Venezia est rentrée le lundi soir qui suivait le concours et ma vétérinaire est venue le lendemain. Nous avons fait un check up complet, lors duquel nous nous sommes rendus compte qu’elle avait une petite inflammation sur un tendon du postérieur gauche. Heureusement, l’examen n’avait pas révélé de lésion. Cela m’avait déjà rassuré. En accord avec la propriétaire de Venezia (Electra Niarchos, ndlr), ma vétérinaire a pris un rendez-vous à la clinique vétérinaire de Dozulé où la jument a subi une scintigraphie et une IRM afin d’avoir le cœur net. Le diagnostic a été exactement le même : Venezia n’avait qu’une petite inflammation sans lésion. Les vétérinaires m’ont dit qu’il n’y avait rien de grave et m’ont conseillé d’arrêter la jument six semaines pour pouvoir repartir d’un bon pied. Ma propriétaire, mon équipe et moi-même avons donc dû prendre la décision de l’arrêter en début de semaine dernière, à contrecœur évidemment car lorsqu’on fait partie de l’équipe de France, on a envie d’y rester”. 


“Participer au CHIO d’Aix-la-Chapelle me tenait vraiment à cœur”

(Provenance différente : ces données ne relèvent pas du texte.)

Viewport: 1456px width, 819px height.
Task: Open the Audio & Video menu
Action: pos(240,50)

“Je suis quelqu’un d’honnête, j’ai donc directement appelé le staff de la Fédération pour leur faire part qu’avec Electra Niarchos nous avions décidé d’arrêter Venezia jusqu’à mi-août. J’étais bien sûr triste d’annoncer cette nouvelle à Sophie, Thierry et Henk (Dubourg, Directrice technique nationale, Pomel, sélectionneur tricolore et Nooren, formateur de l’équipe de France, ndlr). Malheureusement, j’ai dû tirer un trait sur Aix-la-Chapelle. Cela me tenait vraiment à cœur d’y participer. J’ai eu la chance d’y aller pour la première fois l’année dernière et je pense qu’il faut y emmener des chevaux à cent pour cent. Avec ce qui est arrivé, Venezia est plutôt à soixante-dix pourcents. Par rapport à l’équipe de France, je ne pouvais pas me permettre d’y aller, d’autant plus que cela représentait un risque de blesser ma jument bien plus gravement. C’était hors de question. Le bien-être de mes chevaux est une priorité. 

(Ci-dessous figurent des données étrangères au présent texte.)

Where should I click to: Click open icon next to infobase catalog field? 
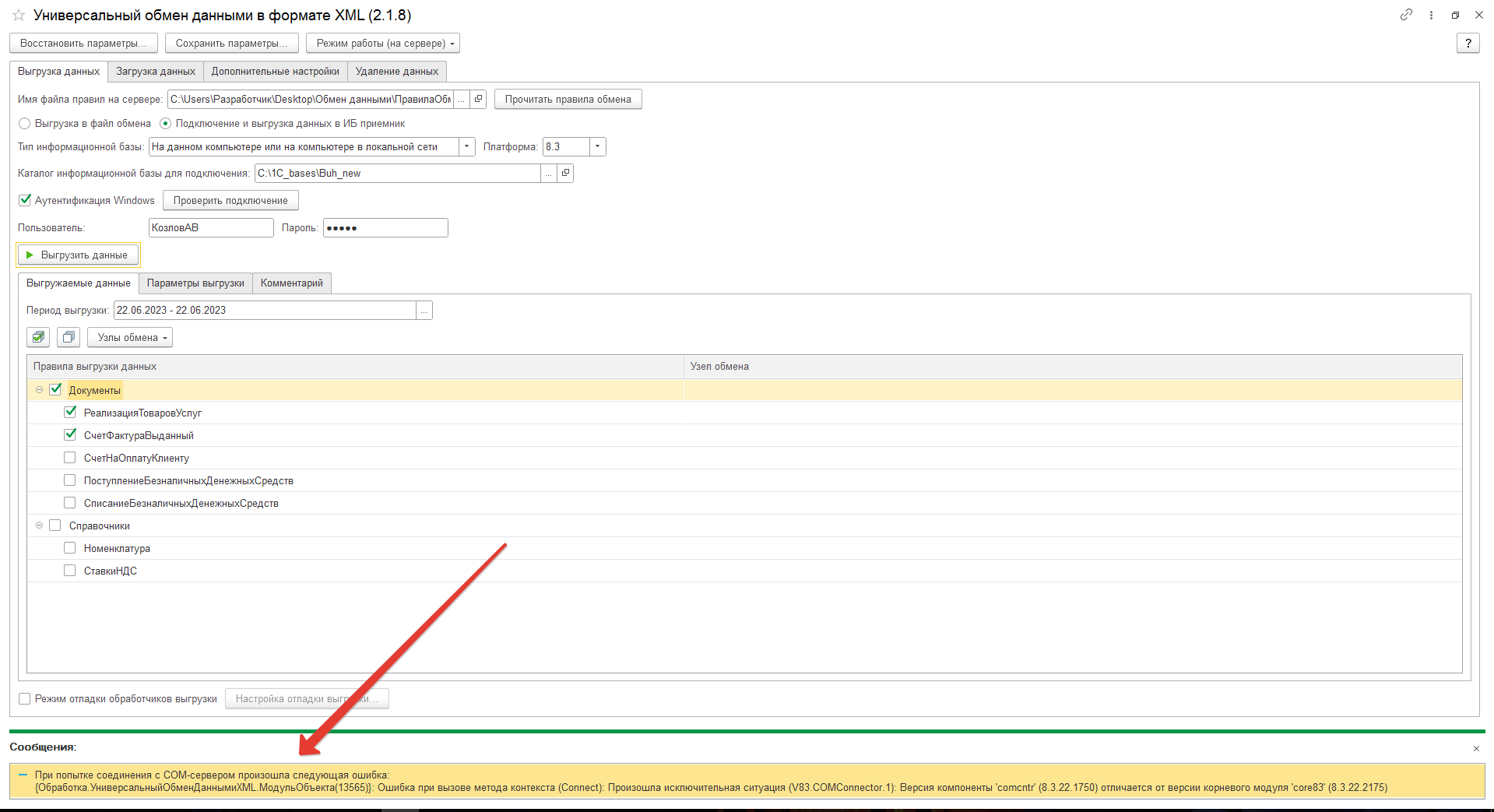[x=566, y=173]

Cela veut également dire que je sors de la course pour les championnats d’Europe car elle ne sera pas remise à temps. Si tout va bien, notre prochain objectif pourrait éventuellement être la finale de Coupe des nations de Barcelone, fin septembre. L’idéal serait que Venezia reprenne la compétition mi-août lors d’un CSI 3* ou 4*, peut-être à Saint-Tropez où la piste et le paddock sont très bons”. 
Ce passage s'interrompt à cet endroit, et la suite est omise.